Problems and tasks
1. In the Cairo Design Week piece, who created the visual identity for this year's edition?
2. Duplicate the Cairo Design Week piece from "As I stepped" up to and including "to listen differently.".

As I stepped into Ghurnata Community Space for this year’s opening of Cairo Design Week (Instagram) in Heliopolis, the air felt theatrical from the start. Warm light spilled onto worn stone architecture, seeping through archways as if guided by memory. The building and surrounding palace breathed history, a living, watchful presence. Fabric, form, scent, and silence layered themselves into a kind of choreography, one that asked visitors to move slower, to look longer, to listen differently.
Guests drifted through the space in unspoken agreement, their voices softened by the high ceilings and the weight of what surrounded them. Shadows clung to the archways; soft installations hovered in corners like thoughts mid-formation. It was not a room to pass through, but one to enter carefully, as though design here was not simply displayed, but felt, absorbed, negotiated.

This year’s edition is guided by the phrase “Design, so I can see you.” A soft echo of Socrates’ “Speak, so that I may see you,” reiterated in Arabic through a Cairo-inflected intimacy. Underneath the visual identity created by Nadine El Gabry, flowing, calligraphic, and human in its irregularity, design becomes a way of saying: we are here, and we have always been.

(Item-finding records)
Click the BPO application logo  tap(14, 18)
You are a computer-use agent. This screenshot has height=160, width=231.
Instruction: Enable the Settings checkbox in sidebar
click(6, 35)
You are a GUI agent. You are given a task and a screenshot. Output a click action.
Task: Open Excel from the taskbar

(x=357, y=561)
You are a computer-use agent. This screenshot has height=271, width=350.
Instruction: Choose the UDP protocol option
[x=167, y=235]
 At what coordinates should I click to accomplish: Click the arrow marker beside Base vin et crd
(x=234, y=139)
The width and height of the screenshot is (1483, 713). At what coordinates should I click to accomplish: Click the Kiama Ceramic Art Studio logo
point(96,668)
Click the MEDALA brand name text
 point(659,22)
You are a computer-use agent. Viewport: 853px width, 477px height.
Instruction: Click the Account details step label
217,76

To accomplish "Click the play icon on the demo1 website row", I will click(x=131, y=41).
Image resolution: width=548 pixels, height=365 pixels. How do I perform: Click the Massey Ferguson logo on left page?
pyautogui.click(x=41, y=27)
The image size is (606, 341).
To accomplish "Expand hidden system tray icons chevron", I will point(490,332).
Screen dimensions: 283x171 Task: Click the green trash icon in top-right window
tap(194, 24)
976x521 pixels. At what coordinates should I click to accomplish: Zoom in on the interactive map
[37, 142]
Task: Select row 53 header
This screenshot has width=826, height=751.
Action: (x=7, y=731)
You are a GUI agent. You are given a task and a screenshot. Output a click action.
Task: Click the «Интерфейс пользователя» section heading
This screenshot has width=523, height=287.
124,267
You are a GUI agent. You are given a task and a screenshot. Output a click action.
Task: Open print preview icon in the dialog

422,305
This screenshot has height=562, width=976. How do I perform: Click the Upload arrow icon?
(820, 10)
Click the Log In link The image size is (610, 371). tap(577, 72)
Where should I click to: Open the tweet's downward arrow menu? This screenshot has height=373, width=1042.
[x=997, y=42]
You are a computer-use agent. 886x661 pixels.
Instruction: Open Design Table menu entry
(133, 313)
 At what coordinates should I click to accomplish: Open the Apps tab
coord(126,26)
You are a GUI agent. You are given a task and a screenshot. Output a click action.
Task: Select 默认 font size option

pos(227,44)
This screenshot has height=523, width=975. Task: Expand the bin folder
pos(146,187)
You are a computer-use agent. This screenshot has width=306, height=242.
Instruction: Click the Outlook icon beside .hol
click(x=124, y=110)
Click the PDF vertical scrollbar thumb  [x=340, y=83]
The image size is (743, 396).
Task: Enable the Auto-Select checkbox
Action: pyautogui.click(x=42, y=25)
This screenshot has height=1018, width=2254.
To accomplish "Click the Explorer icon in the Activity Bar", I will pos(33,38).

Responses
1. Nadine El Gabry

2.
As I stepped into Ghurnata Community Space for this year’s opening of Cairo Design Week (Instagram) in Heliopolis, the air felt theatrical from the start. Warm light spilled onto worn stone architecture, seeping through archways as if guided by memory. The building and surrounding palace breathed history, a living, watchful presence. Fabric, form, scent, and silence layered themselves into a kind of choreography, one that asked visitors to move slower, to look longer, to listen differently.